Les mesures proposées par les entreprises sont rarement ciblées et ne font que rarement l'objet d'une véritable politique cohérente intégrée à celle des Ressources Humaines par exemple.
Ce sont donc des mesures disparates souvent liées au contexte même de l'entreprise, de la personnalité et des convictions du dirigeant, d'héritages historiques, des usages sectoriels plutôt qu'une politique formalisée.
Selon Paula McDonald, Kerry Brown et Lisa Bradley[2], le décalage entre le discours de la conciliation et l’offre effective dans les entreprises s’expliquerait en fonction de cinq dimensions de l’organisation :
- l’attitude du supérieur immédiat ;
- les normes organisationnelles concernant la promotion et les trajectoires professionnelles et les perceptions qui les entourent ;
- les normes organisationnelles concernant le temps de travail ;
- les relations et les attentes mutuelles au sein de l’équipe de travail ;
- la nature sexuée des politiques de conciliation.
Ainsi, au-delà des problématiques d'organisation du travail, de la charge de travail et des horaires, il semble qu'il faille promouvoir un changement culturel.
Mais les entreprises ne peuvent pas toutes seules apporter des solutions dans le domaine de l'articulation famille-travail qui semble dépasser largement le cadre de l'entreprise.

**CONSIGNE A**
D'après l'extrait sur la conciliation famille-travail, combien de dimensions de l'organisation expliqueraient le décalage entre le discours et l'offre effective dans les entreprises ?
**CONSIGNE B**
Recopiez mot pour mot le passage de l'extrait allant de « Selon Paula McDonald, Kerry » jusqu'à « politiques de conciliation. » inclus.

**MATÉRIEL FOURNI**
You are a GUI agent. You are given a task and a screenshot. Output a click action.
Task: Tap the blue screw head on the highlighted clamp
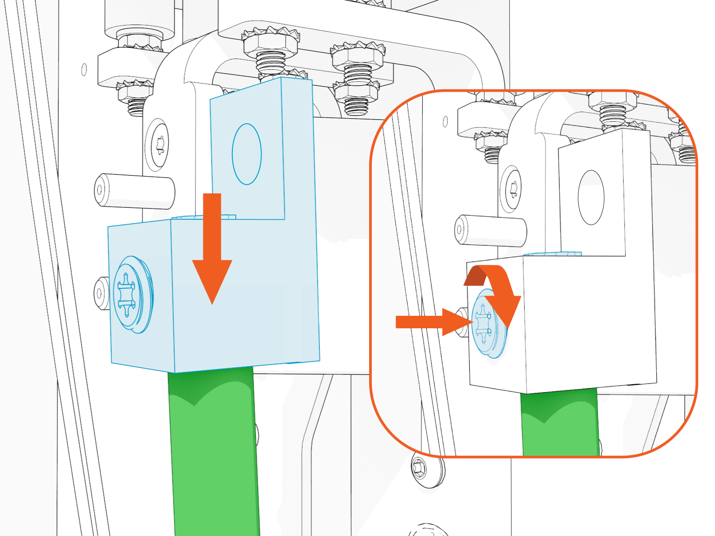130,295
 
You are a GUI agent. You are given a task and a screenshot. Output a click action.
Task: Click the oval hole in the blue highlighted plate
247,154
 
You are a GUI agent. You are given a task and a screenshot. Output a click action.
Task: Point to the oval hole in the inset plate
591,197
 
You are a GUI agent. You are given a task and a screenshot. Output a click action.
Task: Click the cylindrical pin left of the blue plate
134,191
* * *
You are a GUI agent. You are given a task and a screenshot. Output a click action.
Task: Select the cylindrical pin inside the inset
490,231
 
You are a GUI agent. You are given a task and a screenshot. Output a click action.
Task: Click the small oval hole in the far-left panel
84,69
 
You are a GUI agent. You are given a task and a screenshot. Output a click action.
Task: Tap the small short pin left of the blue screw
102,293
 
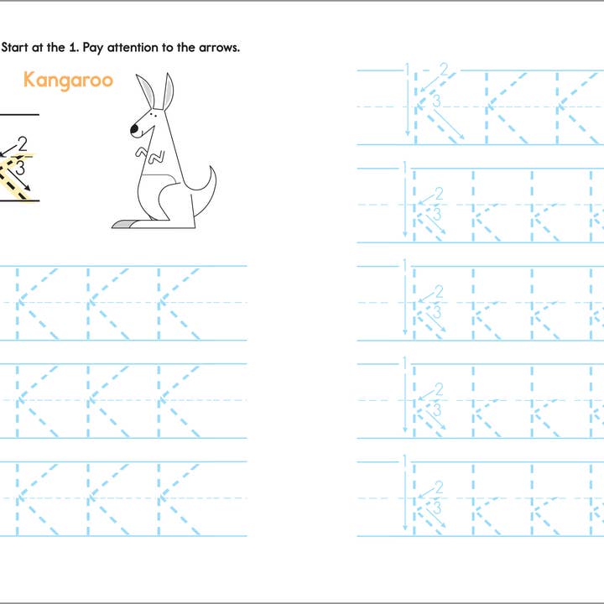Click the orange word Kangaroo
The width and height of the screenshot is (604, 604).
--
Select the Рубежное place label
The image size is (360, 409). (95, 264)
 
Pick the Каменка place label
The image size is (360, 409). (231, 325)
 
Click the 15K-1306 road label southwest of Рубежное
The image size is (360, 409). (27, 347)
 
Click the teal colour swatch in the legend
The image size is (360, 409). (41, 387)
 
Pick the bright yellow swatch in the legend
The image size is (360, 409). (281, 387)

**RÉSULTAT A**
Cinq dimensions.

**RÉSULTAT B**
Selon Paula McDonald, Kerry Brown et Lisa Bradley[2], le décalage entre le discours de la conciliation et l’offre effective dans les entreprises s’expliquerait en fonction de cinq dimensions de l’organisation :
- l’attitude du supérieur immédiat ;
- les normes organisationnelles concernant la promotion et les trajectoires professionnelles et les perceptions qui les entourent ;
- les normes organisationnelles concernant le temps de travail ;
- les relations et les attentes mutuelles au sein de l’équipe de travail ;
- la nature sexuée des politiques de conciliation.